ABOUT THIS TASK:
Output only the lines that run from the line holding "Check the Economy car type filter" to the end of the data below, including both ends, without any pictures.

THE INPUT:
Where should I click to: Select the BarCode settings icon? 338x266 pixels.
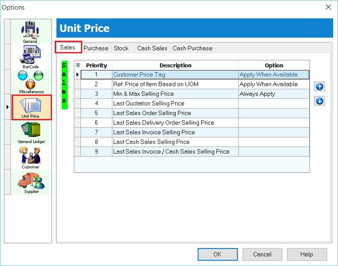point(30,57)
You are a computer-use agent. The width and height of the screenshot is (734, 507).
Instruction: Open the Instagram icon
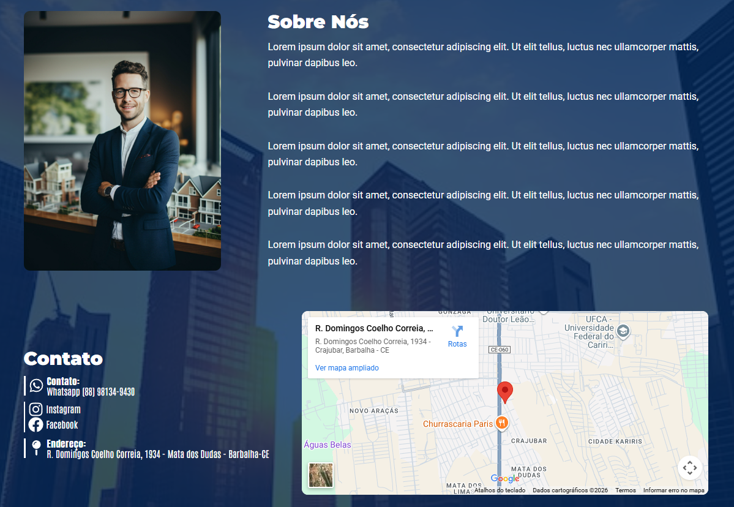point(36,410)
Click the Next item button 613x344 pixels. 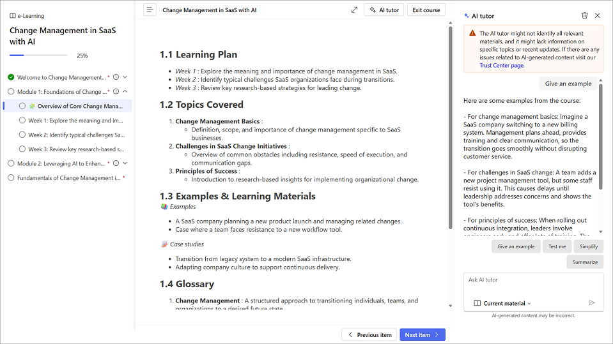tap(422, 334)

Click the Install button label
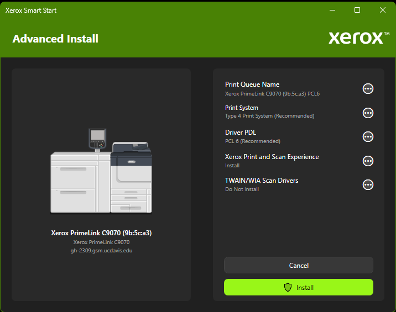[x=305, y=288]
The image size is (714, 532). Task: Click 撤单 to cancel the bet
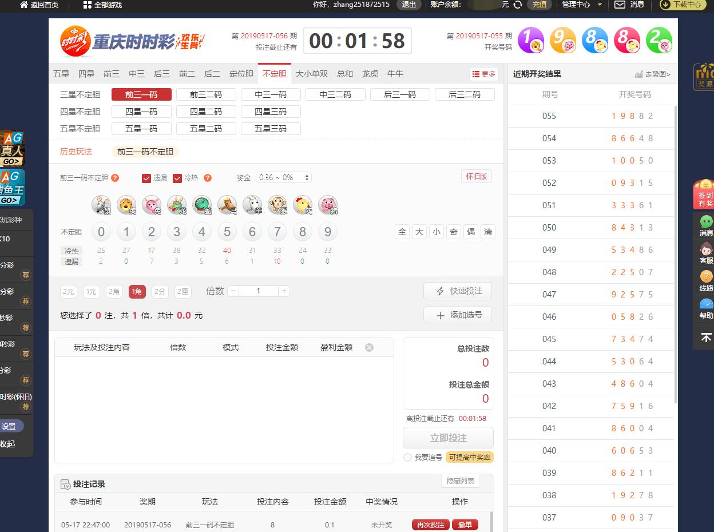465,525
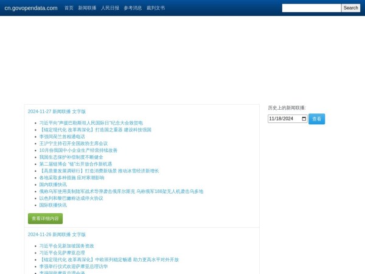
Task: Open the 2024-11-27 新闻联播 文字版 heading
Action: (57, 111)
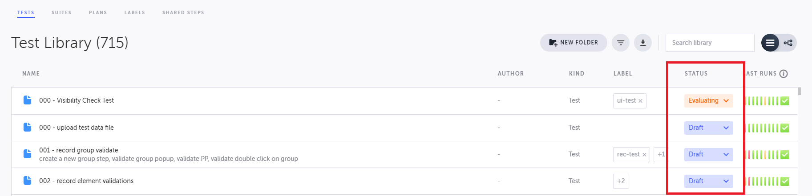The width and height of the screenshot is (812, 196).
Task: Remove the rec-test label
Action: click(644, 155)
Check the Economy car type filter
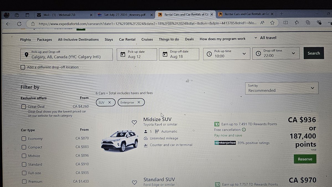 click(x=24, y=139)
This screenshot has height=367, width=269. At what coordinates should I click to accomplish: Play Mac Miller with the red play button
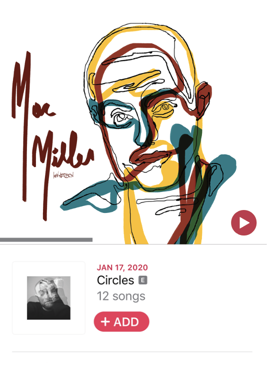click(x=244, y=223)

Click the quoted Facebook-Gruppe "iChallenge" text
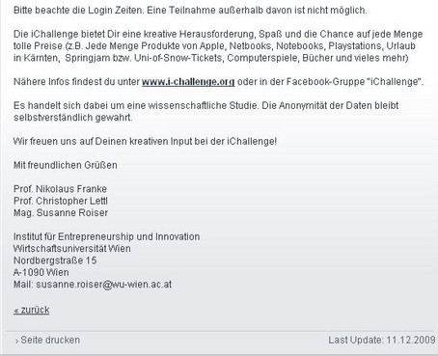click(x=353, y=82)
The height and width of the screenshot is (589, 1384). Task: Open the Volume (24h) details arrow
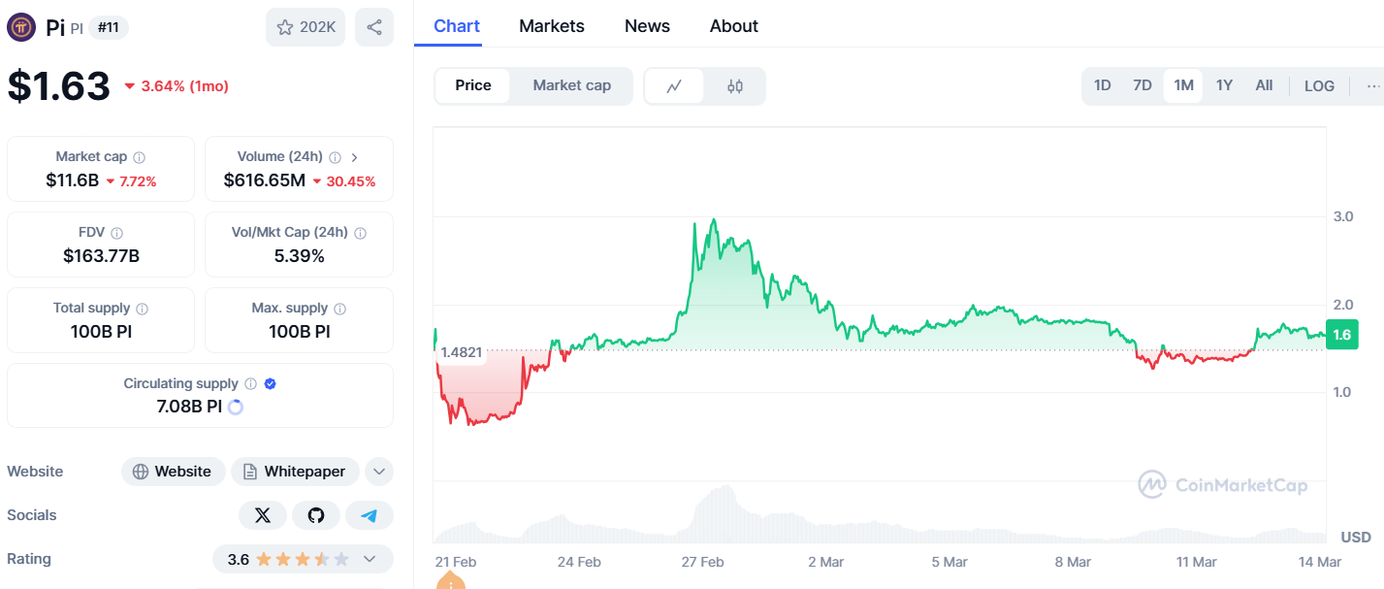(355, 157)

ANSWER FOR THE TASK:
Check the Economy car type filter
 click(x=24, y=139)
This screenshot has height=367, width=269. At what coordinates should I click to accomplish: Play Mac Miller with the red play button
click(x=244, y=223)

Click the quoted Facebook-Gruppe "iChallenge" text
click(x=353, y=82)
The height and width of the screenshot is (589, 1384). Task: Open the Volume (24h) details arrow
(355, 157)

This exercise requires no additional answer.